AutriceAccade un incidente, un’aggressione involontaria. L’arrogante Carmela, ragazzotta molesta, viene abbattuta a padellate dalla dolente Wilma. A scatenare il gesto, forse, lo sbocco di una rabbia sedimentata negli anni. La manifestazione di un’ira altamente vitale, disdicevole in un’anziana. Irrompe sulla scena l’avarissima Mafalda. A muovere quest’ultima, più che il desiderio di aiutare Wilma, è l’inaspettata occasione di arricchirsi. Ed ecco che, davanti al ritrovamento di un bottino in casa della vittima, la psicosi di Mafalda si conclama vertiginosamente trasformando la sgangherata vecchia in una micidiale macchina criminale che non fallisce un colpo e in un personaggio indimenticabile, che giganteggia nel romanzo. Risoluta, bieca, geniale, temeraria, Mafalda prende in pugno la situazione. Fronteggia gli imprevisti, mente, briga, agisce. Non ha mai rispettato altro divieto che scongiurare lo spreco, la sultana spilorcia! Né altri imperativi che l’accumulo del danaro e il controllo di chi le vivesse accanto. E adesso questa perversa sapienza, che non sa tenere conto della morale comune, la sorregge in peripezie che fanno impallidire quelle dei celebri protagonisti scentrati di altri romanzi. Il lettore non può che seguirla, vagamente ripugnato dal suo aspetto, incatenato al fascino depravato delle sue trovate, divertito dal grottesco e dagli equivoci disseminati nelle pagine.
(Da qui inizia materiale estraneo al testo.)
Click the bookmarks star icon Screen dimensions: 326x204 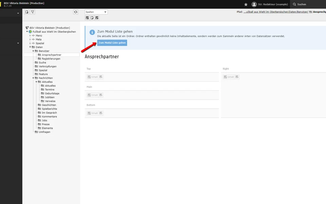click(246, 4)
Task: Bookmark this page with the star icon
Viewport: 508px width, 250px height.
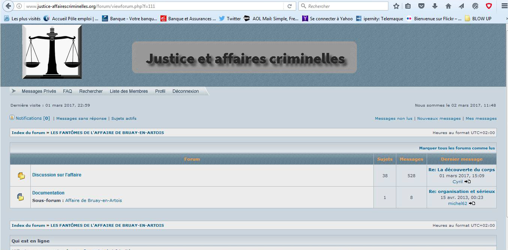Action: (x=396, y=6)
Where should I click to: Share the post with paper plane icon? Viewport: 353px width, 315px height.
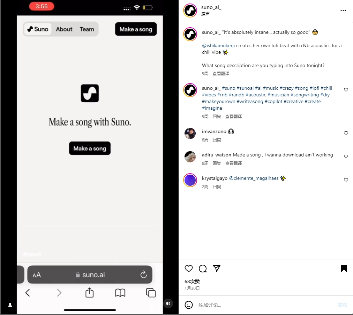tap(216, 268)
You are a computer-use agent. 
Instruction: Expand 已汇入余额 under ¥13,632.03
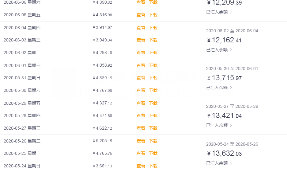pos(219,163)
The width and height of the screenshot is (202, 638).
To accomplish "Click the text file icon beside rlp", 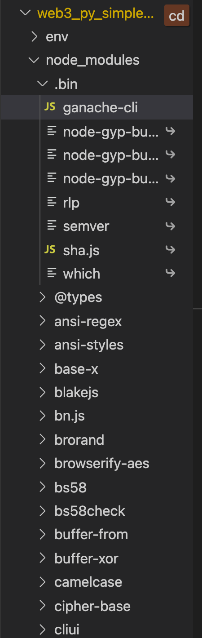I will (52, 202).
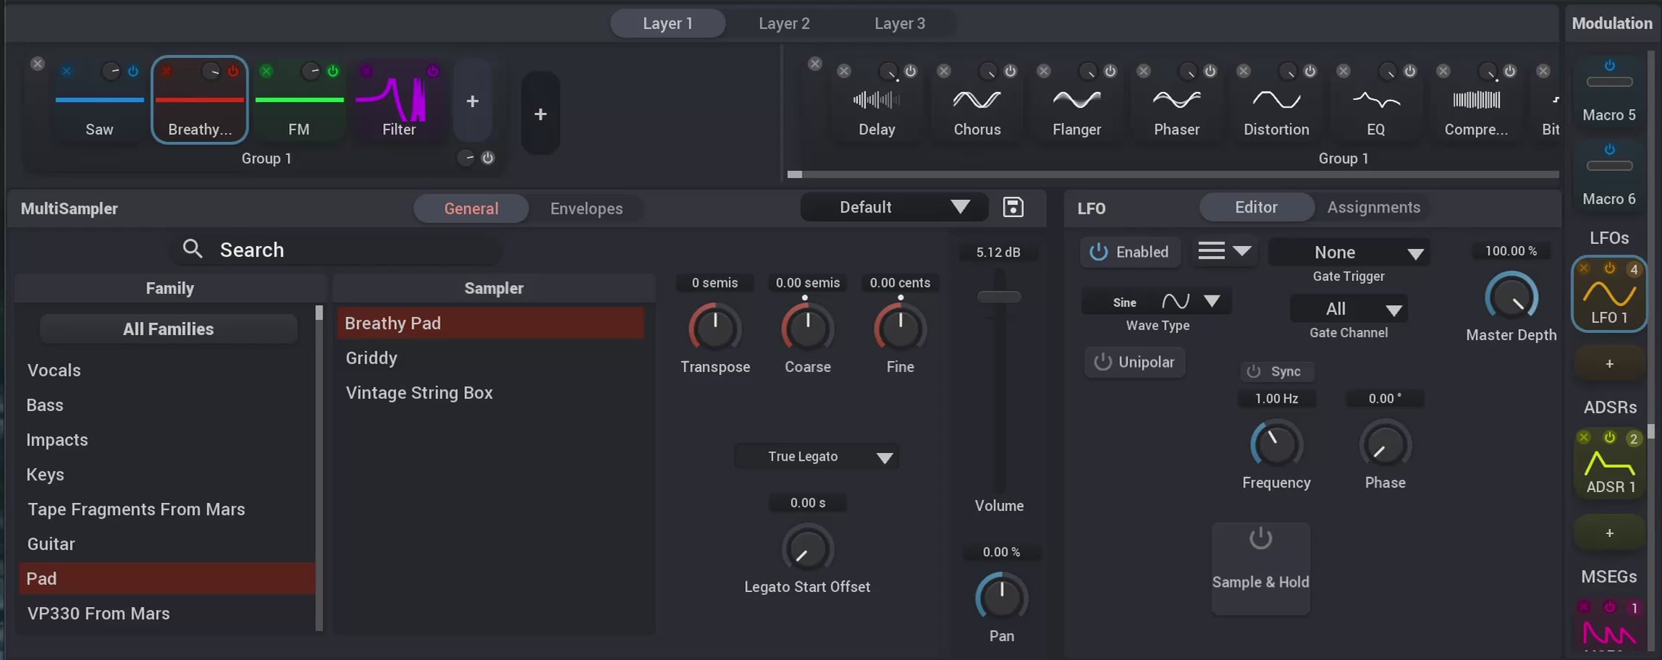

Sulla scia delle comiche ed efferate gesta di Mafalda si incuneano le altre due sultane, Wilma e Nunzia, dapprima riluttanti, e poi affrancate dalla prigione di un corpo consumato e dalle convenzioni, determinate finalmente a inseguire e a realizzare progetti e voglie. Non a caso il romanzo si conclude con la domanda che una delle anziane protagoniste rivolge all’altra, sulla liceità del desiderio alla loro età. E con la risposta affermativa dell’amica. Marilù Oliva, dopo le imprese della Guerrera, torna a sedurci prendendo le difese delle sconfitte per eccellenza: le vecchie. A ribadire il loro diritto alla carnalità, alla gioia e al sogno. Ed è singolare che a farlo, nel firmamento degli autori italiani, sia proprio lei, tanto giovane, vitale e bella. Del resto non è una novità che Marilù si butti a capofitto nella tessitura di storie scomode, trasformandole in romanzi incantevoli, che danno dipendenza.